*** Data shown Section Begins ***

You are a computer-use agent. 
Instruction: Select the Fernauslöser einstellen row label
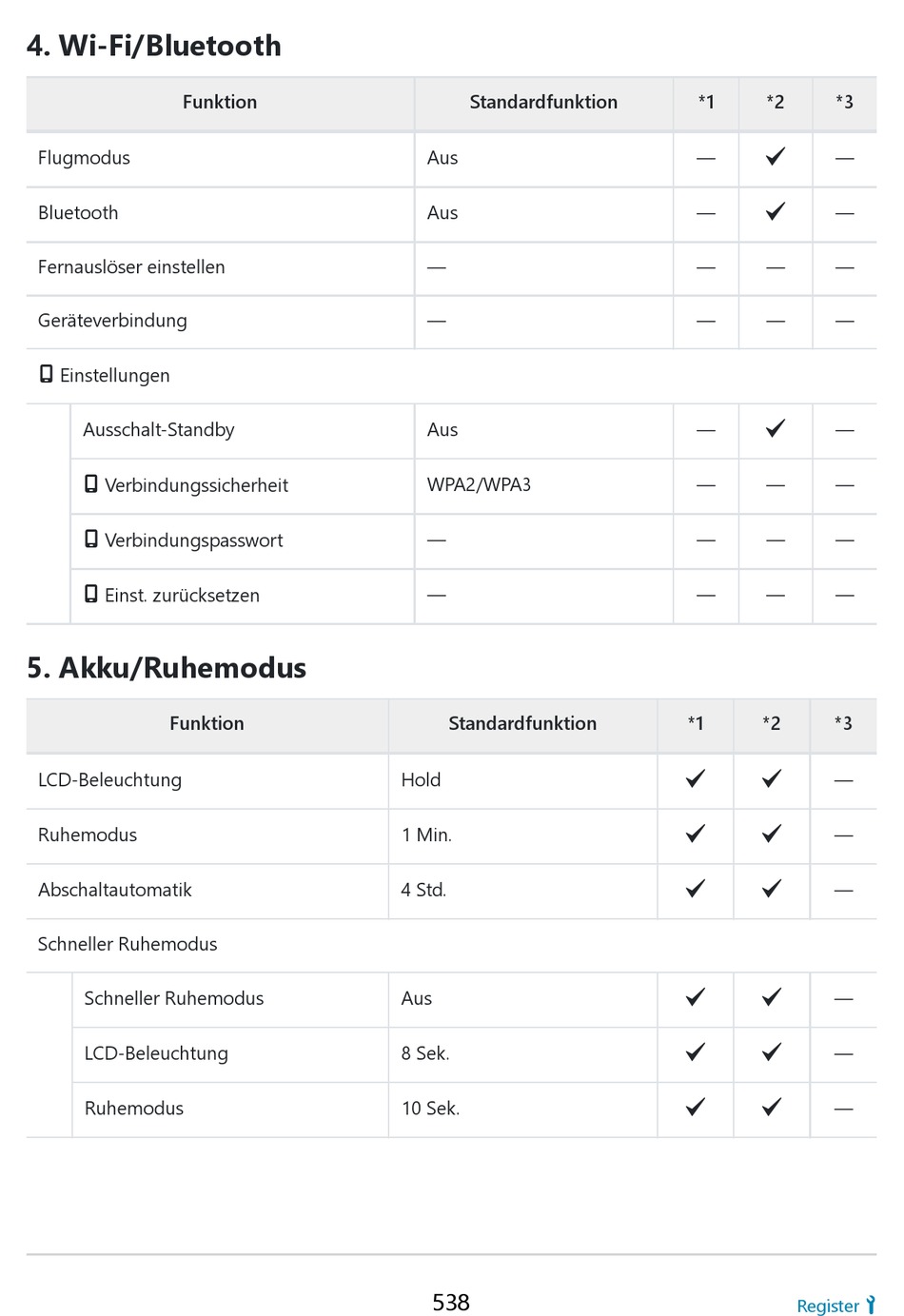pyautogui.click(x=131, y=267)
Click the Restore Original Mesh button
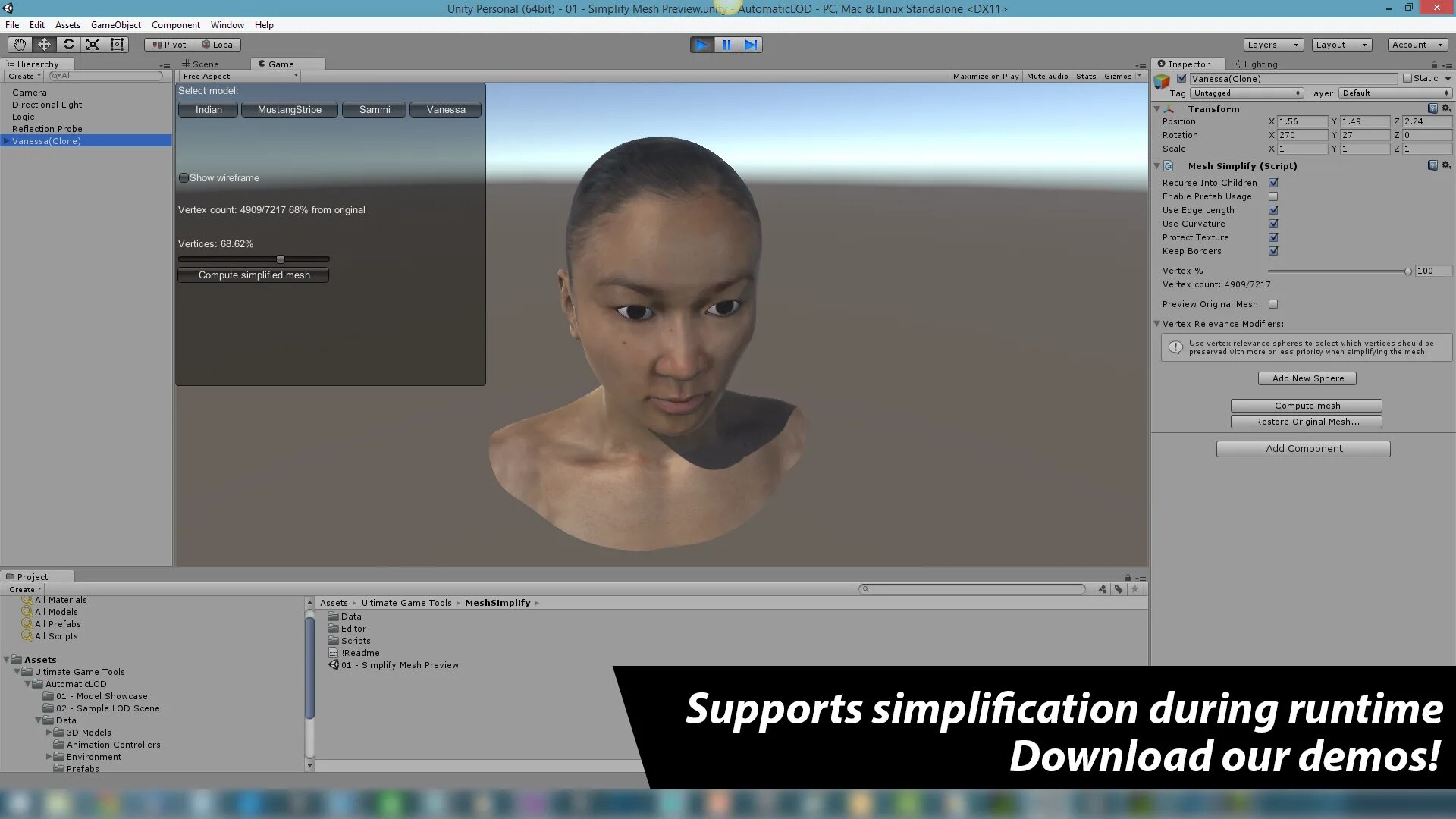This screenshot has width=1456, height=819. click(x=1306, y=421)
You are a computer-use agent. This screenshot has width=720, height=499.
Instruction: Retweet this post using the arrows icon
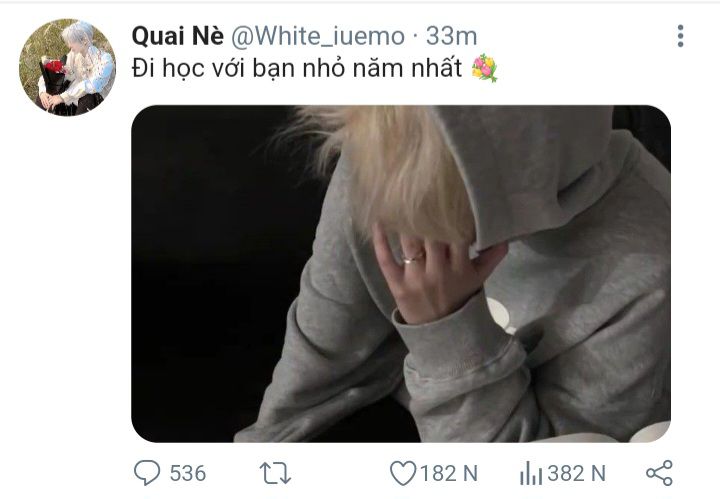[275, 473]
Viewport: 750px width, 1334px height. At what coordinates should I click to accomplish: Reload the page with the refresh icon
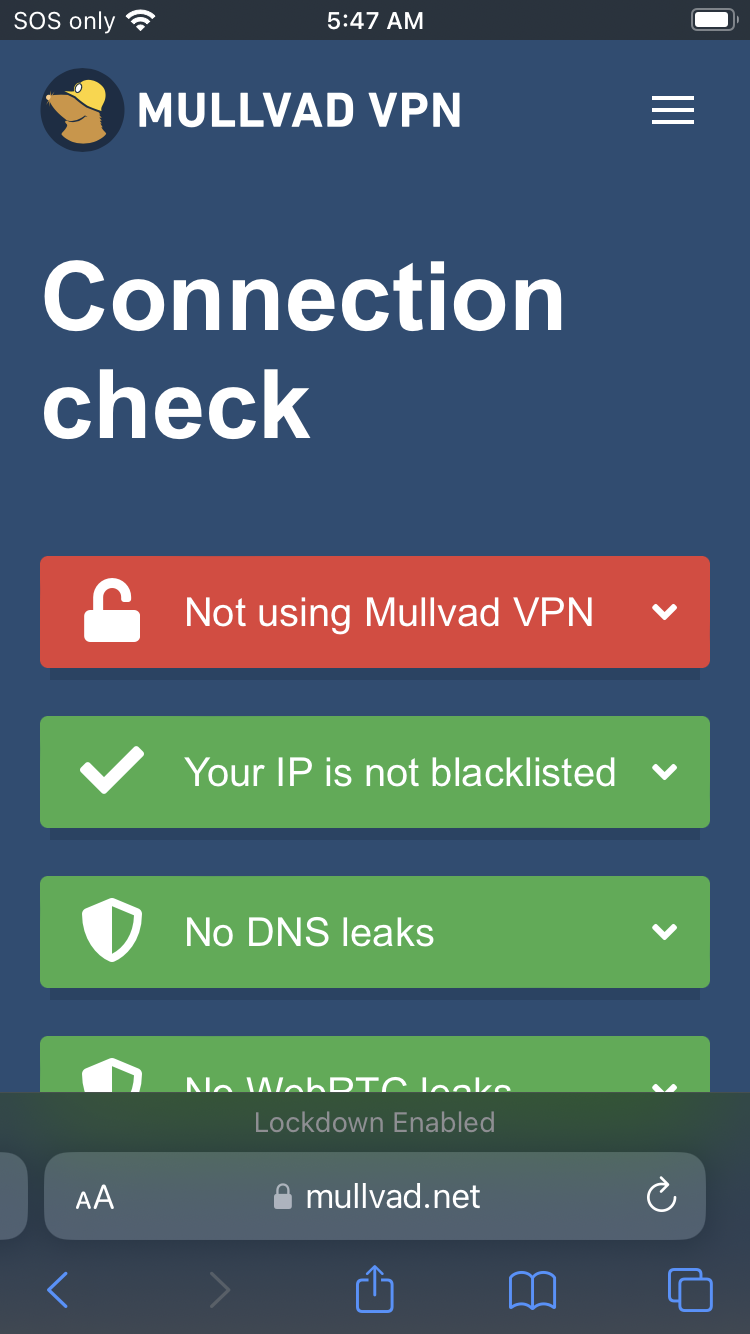661,1195
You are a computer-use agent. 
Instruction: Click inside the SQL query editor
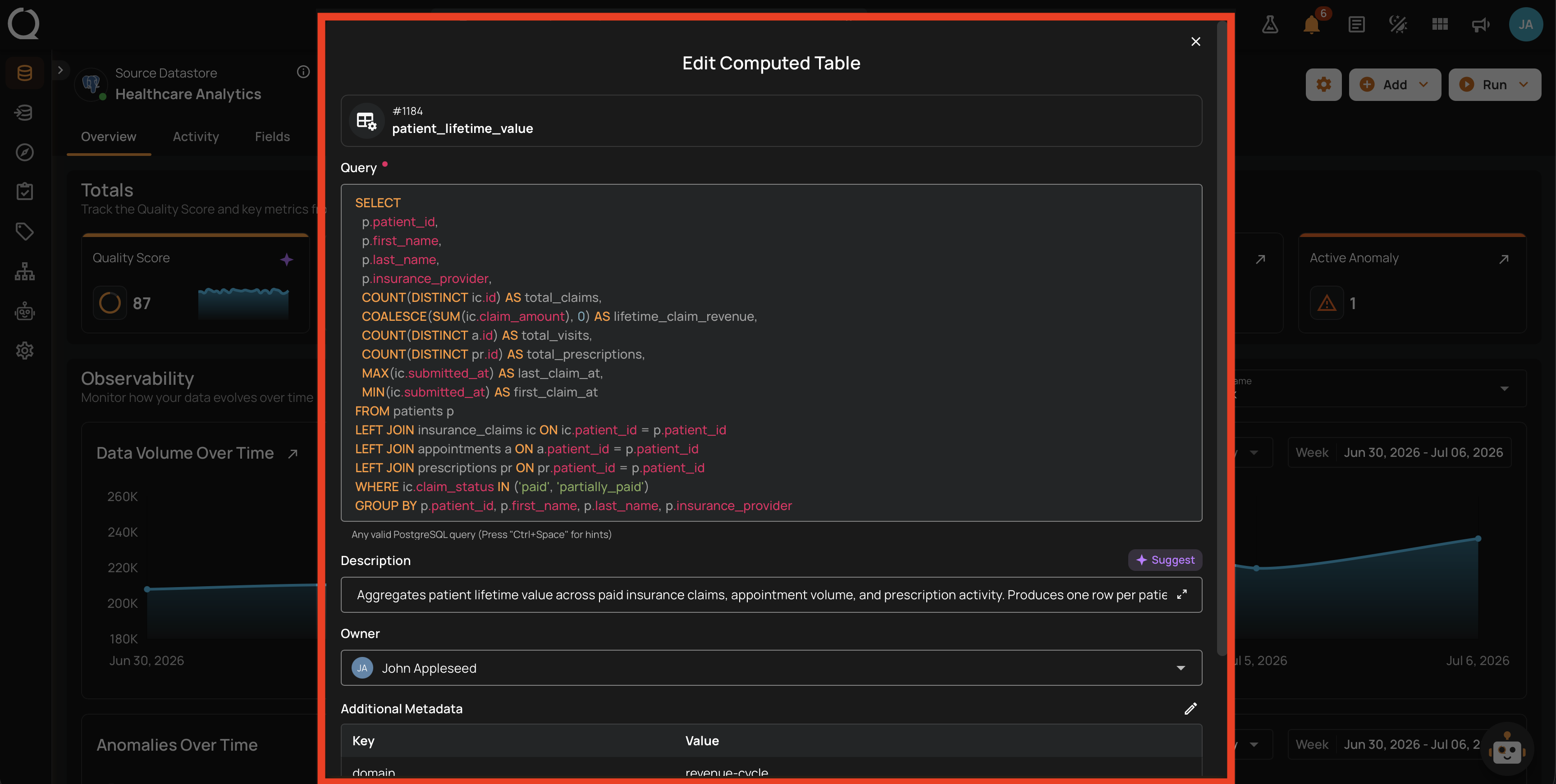pos(771,353)
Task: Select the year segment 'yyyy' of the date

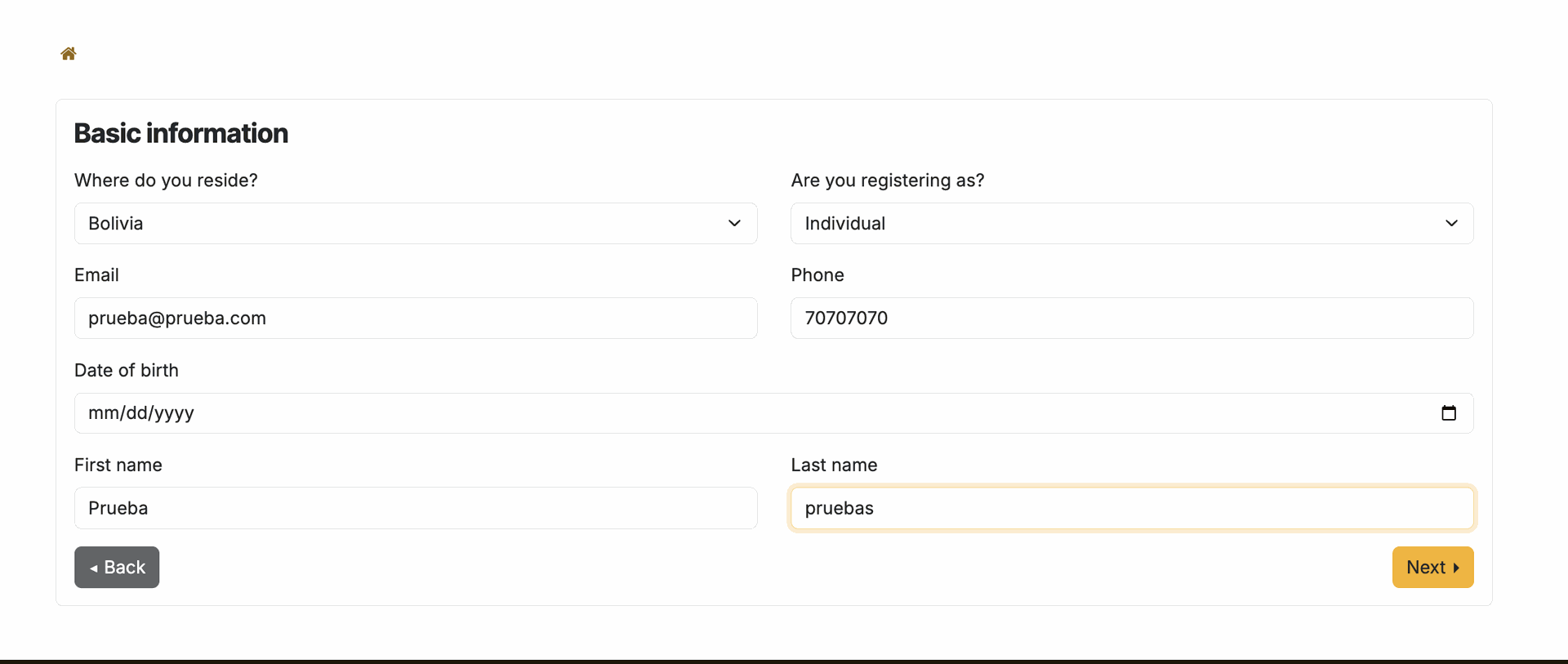Action: pos(174,413)
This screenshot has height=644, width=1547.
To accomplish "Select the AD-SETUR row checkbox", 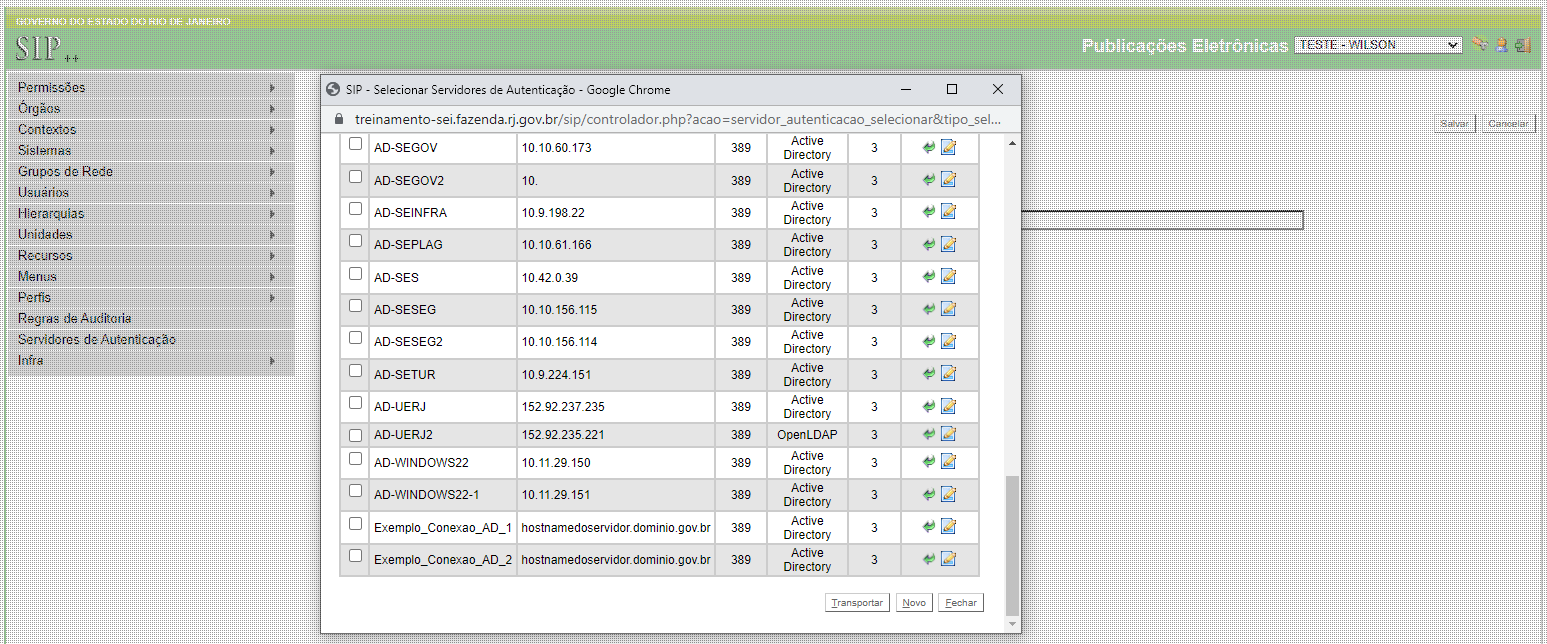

*** Data shown Section Ends ***

Task instructions: Omitting the images, transcribe every record exactly.

Exercise answer:
You are a computer-use agent. 
Instruction: Select the Fernauslöser einstellen row label
pyautogui.click(x=131, y=267)
Click the Restore Original Mesh button
This screenshot has width=1456, height=819. click(x=1306, y=421)
You are a computer-use agent. This screenshot has width=720, height=499.
Instruction: Retweet this post using the arrows icon
[275, 473]
Viewport: 750px width, 1334px height. At what coordinates should I click to accomplish: Reload the page with the refresh icon
661,1195
You are a computer-use agent. 
Instruction: Click inside the SQL query editor
pos(771,353)
Task: Select the year segment 'yyyy' of the date

Action: pos(174,413)
This screenshot has height=644, width=1547.
To accomplish "Select the AD-SETUR row checkbox", 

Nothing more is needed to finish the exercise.